A less important thing I do not like about the "official" generator is that it is implemented in JavaScript (it uses the schema generator library Modelina written in TypeScript). For a Node.js backend this may be nice, but for Java (JVM) based backends it is not ideal to have to invoke npm as part of the build process. Especially knowing that the OpenAPI generator that is much more mature and probably used for the synchronous (REST) APIs of the same backend service, is implemented in Java and runs in Maven/Gradle nicely.
If you convert the above schema to the OpenAPI format and run the OpenAPI generator on it, you get the polymorphic code that you expect.

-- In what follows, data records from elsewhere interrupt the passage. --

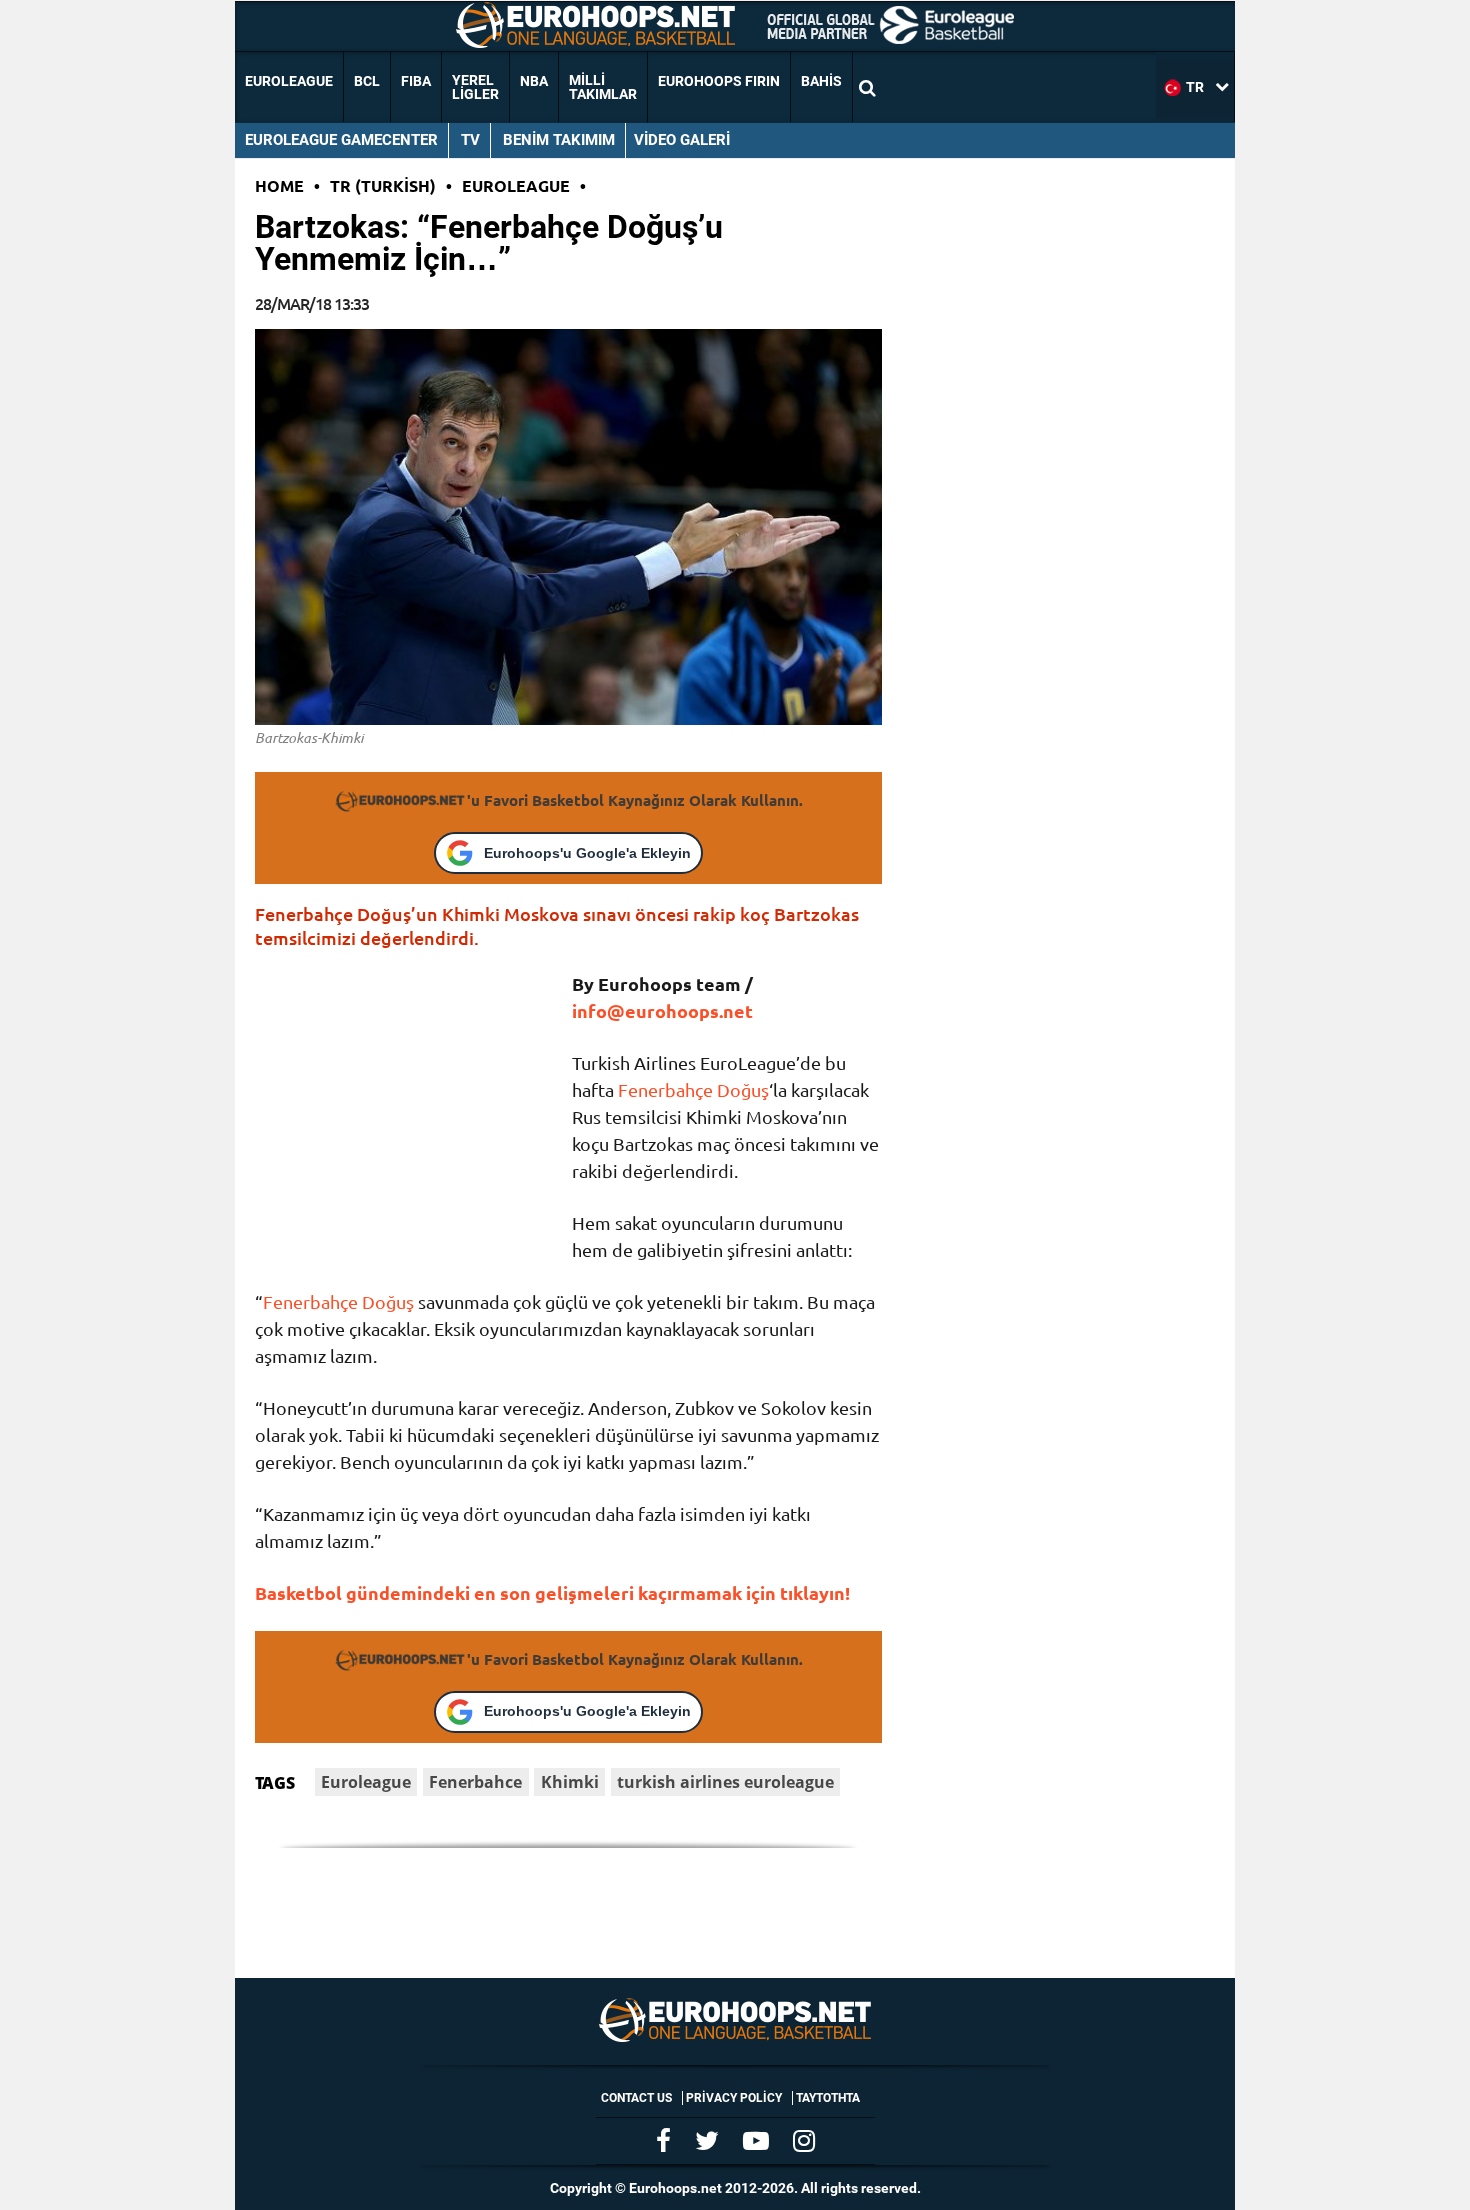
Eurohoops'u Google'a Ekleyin (587, 853)
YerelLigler (475, 87)
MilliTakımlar (603, 87)
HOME (279, 185)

In the Tools dashboard of the OpenAPI site you can find two more generators: MultiAPI generator and ZenWave SDK, both written in Java. Unfortunately these are even less mature than the JavaScript one: They don't even detect there are types derived from the base Pet type for which classes should be generated.
Conclusion
I still think it is a good idea to start using AsycAPI for asynchronous APIs. But beware of possible problems if you want to use complex schemas. The safest is to use just simple schemas and wait for the tooling to catch up. You always have to verify your schemas with the actual generator you want to use. Even JSON schema draft 7 contains concepts similar to the discriminator approach above (if-then and oneOf), but neither of them made the generators give me what I needed.
Actually, the AsyncAPI 3.0 permits to use the OpenAPI schemas in AsyncAPI using what they call a "Multi Format Schema Object". Although the specification does not require, only recommends to support the OpenAPI schema, I would really love to see tools supporting it so that we can share the same schema format for AsyncAPI and OpenAPI.